Either the Kernel How-To, as it is available from
<http://www.uni-tuebingen.de/zdv/zriinfo/linux/howto/English/Kernel-HOWTO-4.html#ss4.2>
is completely outdated, maybe even dangerously wrong, or ideas I found
in postings from
<http://lists.debian.org/debian-user/2000/debian-user-200008/thrd3.html#01345>
are wrong.

The Kernel How-To above, as I understand it, tells me to unpack the
kernel source as root in /usr/src/. Whereas in the postings from
debian-user to exactly *not* do this:

"another good reason to avoid extracting tarballs as root is one could
send you a tarball with a file /etc/passwd (with the absolute path
embedded), if you extract it as root your /etc/passwd would be
replaced... "

And:

"And Linus has also pointed out several times that people should *not*
compile kernels in /usr/src/linux, and instead do it in their home
directory as a regular user, not root. The only time you should become
root is when you install the kernel."

:::

(Exercise requirements):
**1)** Which file system paths does the post about unpacking kernel source name? List each one once.
**2)** Can you turn the quoted paragraph in the kernel post beginning "And Linus has also pointed out" into a short bulleted list that keeps its main facts?
**3)** Go on with the post about building the kernel as root or as a regular user, picking up right after its final quoted sentence.
The records that follow were taken from a different source than the post above.

(Data):

:::

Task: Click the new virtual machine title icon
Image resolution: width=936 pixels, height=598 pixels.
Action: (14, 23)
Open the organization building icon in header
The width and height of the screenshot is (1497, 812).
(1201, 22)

:::

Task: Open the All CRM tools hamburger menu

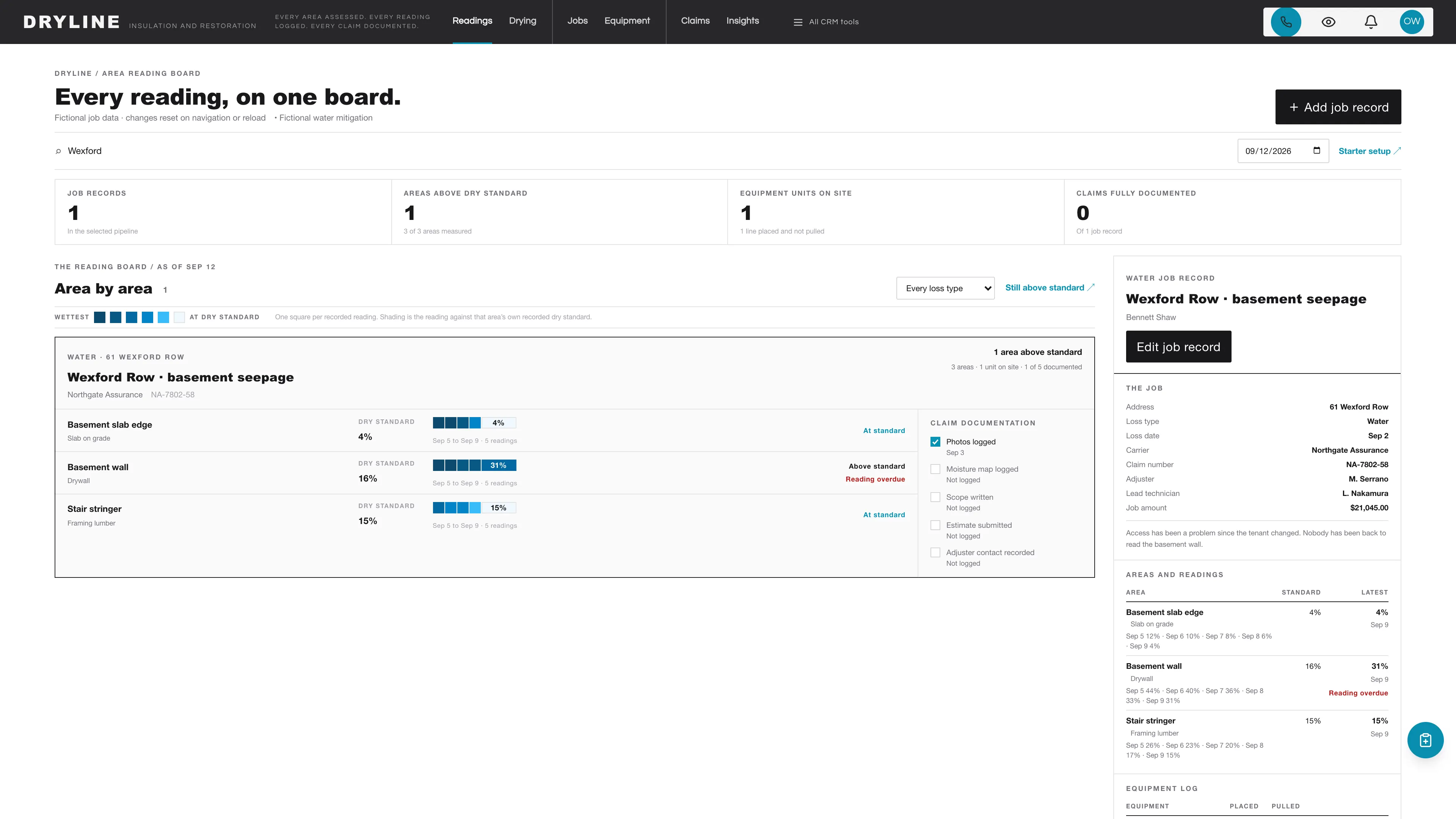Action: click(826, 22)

:::

(Answers per task):
**1)**
- /usr/src/
- /etc/passwd
- /usr/src/linux

**2)**
- Linus has said several times that kernels should not be compiled in /usr/src/linux.
- Kernels should be compiled in one's home directory as a regular user, not root.
- Become root only to install the kernel.

**3)**
So, in short, what I found by googling about for some time: The correct
way seems to be to put the kernel-source in my (non-root) home
directory, and then 
cd /usr/src/
ln -s /home/<someuser>/kernel-sources linux

and then, as non-root, compile the kernel in 
/usr/src/linux/

(And then forget about some of the stuff I read in the Kernel-HowTo ?)

The background to all this is that I tried to get the kernel sources as
non-root while being in  /usr/src/<some.kernel.directory> with rsync:
Which, IIRC, isn't possible. A non-root doesn't have the permission to
download stuff to this dir, right? 

So the only chance I have to get the sources in there is to run rsync as
root: Which is ugly wrong if I learned my lessons well: You never even
try to access the net as root. Right?

Thanks in anticipation.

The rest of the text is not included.